= BRIEF =
Write out, word for word, every line in the data below from the one containing "This screenshot has height=350, width=350." to the one containing "Task: Click the post", both of them included.

[Stored data entries]

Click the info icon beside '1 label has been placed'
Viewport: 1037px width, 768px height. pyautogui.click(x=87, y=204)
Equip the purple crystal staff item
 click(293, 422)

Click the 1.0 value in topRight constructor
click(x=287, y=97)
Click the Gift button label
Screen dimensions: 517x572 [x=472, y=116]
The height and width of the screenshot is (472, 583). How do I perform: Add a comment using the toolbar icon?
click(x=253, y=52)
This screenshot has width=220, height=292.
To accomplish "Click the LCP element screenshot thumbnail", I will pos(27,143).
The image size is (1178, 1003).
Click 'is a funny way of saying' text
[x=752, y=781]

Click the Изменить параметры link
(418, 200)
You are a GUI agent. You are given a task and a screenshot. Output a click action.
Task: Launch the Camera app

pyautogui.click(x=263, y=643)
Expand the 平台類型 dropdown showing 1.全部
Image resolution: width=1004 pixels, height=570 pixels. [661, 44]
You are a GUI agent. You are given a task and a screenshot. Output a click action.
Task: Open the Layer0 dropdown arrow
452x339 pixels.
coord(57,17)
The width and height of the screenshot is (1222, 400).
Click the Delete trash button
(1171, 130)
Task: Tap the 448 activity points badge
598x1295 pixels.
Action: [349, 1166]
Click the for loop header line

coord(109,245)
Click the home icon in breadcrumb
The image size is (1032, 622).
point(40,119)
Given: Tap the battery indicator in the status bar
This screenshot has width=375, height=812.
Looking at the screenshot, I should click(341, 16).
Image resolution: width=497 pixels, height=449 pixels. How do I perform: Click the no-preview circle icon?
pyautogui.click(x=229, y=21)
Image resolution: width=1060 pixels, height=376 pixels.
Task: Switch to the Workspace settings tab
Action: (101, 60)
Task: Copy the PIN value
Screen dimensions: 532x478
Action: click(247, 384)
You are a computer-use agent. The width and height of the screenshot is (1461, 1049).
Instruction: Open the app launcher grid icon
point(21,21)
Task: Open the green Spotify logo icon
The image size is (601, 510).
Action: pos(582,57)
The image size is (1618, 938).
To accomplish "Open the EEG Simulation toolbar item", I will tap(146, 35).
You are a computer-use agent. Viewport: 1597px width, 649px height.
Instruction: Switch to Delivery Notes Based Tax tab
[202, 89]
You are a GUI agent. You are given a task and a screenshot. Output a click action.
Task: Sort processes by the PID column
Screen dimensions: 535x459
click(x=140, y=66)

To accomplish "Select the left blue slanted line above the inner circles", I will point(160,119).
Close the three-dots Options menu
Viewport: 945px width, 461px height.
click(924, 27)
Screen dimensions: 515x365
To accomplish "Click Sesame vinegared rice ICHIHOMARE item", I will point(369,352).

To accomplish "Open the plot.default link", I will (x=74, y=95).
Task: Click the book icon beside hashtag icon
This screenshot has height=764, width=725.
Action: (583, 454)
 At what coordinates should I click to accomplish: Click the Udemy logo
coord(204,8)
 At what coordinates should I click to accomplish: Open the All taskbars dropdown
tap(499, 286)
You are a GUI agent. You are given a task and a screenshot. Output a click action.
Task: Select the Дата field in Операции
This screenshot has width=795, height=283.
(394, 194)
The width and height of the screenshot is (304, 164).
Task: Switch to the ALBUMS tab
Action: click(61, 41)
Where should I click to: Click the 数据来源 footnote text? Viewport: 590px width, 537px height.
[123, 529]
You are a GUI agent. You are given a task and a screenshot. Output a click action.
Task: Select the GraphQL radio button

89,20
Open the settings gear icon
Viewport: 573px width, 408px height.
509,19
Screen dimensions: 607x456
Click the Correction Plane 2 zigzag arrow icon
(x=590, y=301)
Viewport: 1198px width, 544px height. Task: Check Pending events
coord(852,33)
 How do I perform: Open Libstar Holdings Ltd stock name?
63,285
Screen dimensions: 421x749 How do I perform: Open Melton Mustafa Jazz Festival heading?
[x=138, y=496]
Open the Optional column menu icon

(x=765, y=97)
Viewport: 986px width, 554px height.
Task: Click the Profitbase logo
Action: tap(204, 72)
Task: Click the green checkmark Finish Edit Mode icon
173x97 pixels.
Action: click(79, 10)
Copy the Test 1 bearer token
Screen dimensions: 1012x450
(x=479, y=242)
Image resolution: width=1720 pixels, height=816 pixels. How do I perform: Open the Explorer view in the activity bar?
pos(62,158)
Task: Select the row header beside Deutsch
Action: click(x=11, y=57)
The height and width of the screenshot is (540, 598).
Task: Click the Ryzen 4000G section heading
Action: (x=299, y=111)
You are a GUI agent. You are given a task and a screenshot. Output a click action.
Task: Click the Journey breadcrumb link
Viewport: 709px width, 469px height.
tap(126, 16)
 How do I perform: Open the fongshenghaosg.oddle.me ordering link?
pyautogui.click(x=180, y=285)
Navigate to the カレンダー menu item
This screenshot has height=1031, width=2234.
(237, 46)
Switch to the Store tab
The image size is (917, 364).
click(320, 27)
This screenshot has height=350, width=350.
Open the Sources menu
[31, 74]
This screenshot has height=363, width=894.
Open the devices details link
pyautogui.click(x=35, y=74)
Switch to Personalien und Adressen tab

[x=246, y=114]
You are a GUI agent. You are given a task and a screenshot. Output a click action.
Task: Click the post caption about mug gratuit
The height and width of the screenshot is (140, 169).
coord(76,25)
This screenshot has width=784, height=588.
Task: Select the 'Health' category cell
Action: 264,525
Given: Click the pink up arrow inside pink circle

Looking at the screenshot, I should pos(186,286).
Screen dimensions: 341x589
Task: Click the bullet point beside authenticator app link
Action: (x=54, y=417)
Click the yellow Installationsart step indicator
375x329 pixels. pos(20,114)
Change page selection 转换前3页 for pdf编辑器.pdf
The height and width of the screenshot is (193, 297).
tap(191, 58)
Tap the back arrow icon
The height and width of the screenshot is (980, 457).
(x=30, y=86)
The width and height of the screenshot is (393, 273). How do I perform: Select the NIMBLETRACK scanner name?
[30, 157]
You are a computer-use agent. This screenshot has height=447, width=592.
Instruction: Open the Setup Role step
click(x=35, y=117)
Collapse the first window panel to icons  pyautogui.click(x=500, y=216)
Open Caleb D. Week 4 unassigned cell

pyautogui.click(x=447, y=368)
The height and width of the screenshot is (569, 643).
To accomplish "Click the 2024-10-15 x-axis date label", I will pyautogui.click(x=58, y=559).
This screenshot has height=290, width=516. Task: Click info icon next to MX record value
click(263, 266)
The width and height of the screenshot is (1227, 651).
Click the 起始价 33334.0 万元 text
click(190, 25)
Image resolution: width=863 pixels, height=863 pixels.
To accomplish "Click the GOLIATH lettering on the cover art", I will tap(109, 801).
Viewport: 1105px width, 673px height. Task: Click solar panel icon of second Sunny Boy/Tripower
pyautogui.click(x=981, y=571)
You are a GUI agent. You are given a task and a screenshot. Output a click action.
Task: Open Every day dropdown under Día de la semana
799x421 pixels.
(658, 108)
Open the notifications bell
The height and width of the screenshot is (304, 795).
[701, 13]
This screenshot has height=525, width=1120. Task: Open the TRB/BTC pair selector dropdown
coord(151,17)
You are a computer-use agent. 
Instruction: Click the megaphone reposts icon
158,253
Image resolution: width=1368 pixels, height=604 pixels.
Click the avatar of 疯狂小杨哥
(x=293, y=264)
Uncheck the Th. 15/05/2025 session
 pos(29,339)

= COMPLETED EXERCISE =
This screenshot has height=350, width=350.
Open the Sources menu
[31, 74]
This screenshot has height=363, width=894.
Open the devices details link
pyautogui.click(x=35, y=74)
Switch to Personalien und Adressen tab

[x=246, y=114]
You are a GUI agent. You are given a task and a screenshot. Output a click action.
Task: Click the post caption about mug gratuit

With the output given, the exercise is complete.